ABSTRACT

Data visualization, using attractive and effective figures to display all data points to allow readers to see the overall data patterns, study the inherent relationships, and detect outliers has been an interesting yet challenging job for statisticians (Cleveland, 1985; Tufte, 1983, 1997, 2006). Many different types of plots have been introduced and produced, including those especially named for their shapes, like the bag, bar, bike, box, bubble, pie, pyramid, spaghetti, rainbow, violin, and waterfall plots (Allison, 2012; Hyndman and Shang, 2010). This chapter introduces and illustrates how to produce a new type of plot known for its shape, the thunderstorm or raindrop scatter plot. This plot allows the viewing of data with two or more values on the y-axis corresponding to one value on the x-axis for each of several subjects in a population.
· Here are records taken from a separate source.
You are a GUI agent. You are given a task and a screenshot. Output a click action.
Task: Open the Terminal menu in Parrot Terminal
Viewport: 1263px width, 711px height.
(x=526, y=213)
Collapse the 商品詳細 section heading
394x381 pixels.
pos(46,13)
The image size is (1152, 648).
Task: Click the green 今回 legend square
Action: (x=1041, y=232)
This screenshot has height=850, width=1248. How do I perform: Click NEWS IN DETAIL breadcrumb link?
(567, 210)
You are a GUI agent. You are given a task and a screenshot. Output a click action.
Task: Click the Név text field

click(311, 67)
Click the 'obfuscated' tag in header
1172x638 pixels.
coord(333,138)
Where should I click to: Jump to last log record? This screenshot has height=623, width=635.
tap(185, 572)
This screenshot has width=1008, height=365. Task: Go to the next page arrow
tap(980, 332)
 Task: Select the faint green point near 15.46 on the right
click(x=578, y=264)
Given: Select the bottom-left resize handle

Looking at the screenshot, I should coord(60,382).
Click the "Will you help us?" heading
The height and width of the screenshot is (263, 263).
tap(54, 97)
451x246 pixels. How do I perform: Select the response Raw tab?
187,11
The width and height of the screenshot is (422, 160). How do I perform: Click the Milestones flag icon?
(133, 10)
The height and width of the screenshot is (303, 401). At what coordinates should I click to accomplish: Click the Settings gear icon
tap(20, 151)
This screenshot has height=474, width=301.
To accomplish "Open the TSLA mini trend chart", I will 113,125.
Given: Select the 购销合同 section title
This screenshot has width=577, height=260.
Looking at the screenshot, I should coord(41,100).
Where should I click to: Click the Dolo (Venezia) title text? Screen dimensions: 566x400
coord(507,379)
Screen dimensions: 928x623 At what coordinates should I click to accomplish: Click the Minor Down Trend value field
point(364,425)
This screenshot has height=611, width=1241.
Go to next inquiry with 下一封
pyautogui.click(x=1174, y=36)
The resulting plot looks like raindrops, with each raindrop representing data for a single subject. When data for many subjects are plotted, it resembles a thunderstorm, hence the name. A thunderstorm/raindrop scatter plot is a useful tool for data visualization and outlier detection. The concept of thunderstorm/raindrop scatter plots is introduced and sample figures are produced using the SAS/GRAPH annotate facility in PROC GPLOT and the HIGHLOW statement in PROC SGPLOT.